Mit jedem Schritt, den sie zurückging zu den Aufzügen, fühlte sie ihr Herz wieder fröhlicher werden.

Er hatte überhaupt keine Zeit!

Er musste arbeiten. Es gab nichts zu entscheiden. Er hatte zu tun!

Sie beschloss, die Treppe zu nehmen statt den Fahrstuhl. Alles kehrte schlagartig zurück, das Herzklopfen, die Aufgeregtheit.

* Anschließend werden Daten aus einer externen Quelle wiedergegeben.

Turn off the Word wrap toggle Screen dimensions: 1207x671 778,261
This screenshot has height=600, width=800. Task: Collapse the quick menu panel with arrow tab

Und nur der Umstand, dass es keines gab, hinderte sie daran, das Geländer hinunterzurutschen und mit einem fulminanten Plumps auf den Hintern in der Lobby zu landen.

Die Zeit war wieder auf ihrer Seite.

ABEND

Wenige Moleküle eines Dufts: Gefahr!

Winzige Beinchen tasten mit gemessenen Schritten den Boden ab. Die erste Ameise schickt eine komplexe Serie von Düften an die anderen – eine Botschaft, dass eine räuberische Pflanze wenige Körperlängen voraus auf achtlose Insekten lauert, um sie zwischen ihren Kiefern aufzulösen und in aromatischen Schaum zu verwandeln.

Hektischer Austausch. Eine der Kundschafterinnen schlägt vor, den vorgegebenen Pfad zu verlassen und das unbekannte Terrain zur Rechten zu erforschen. Würden sie sich in Schlangenkopfformation bewegen, könnten sie etwaigen Gefahren am besten begegnen. Mehrere Kundschafterinnen würden der Ameisenschlange vorangehen, den Boden beschnuppern und den Himmel sondieren, um eine Nachricht an den Zug abzugeben und sich hinten einzuordnen. Augenblicklich würden die nachfolgenden Ameisen einen neuen Kopf bilden. Durch dieses Rotationsprinzip behielte der Zug stets eine hypersensible Nase und käme schnell und sicher voran.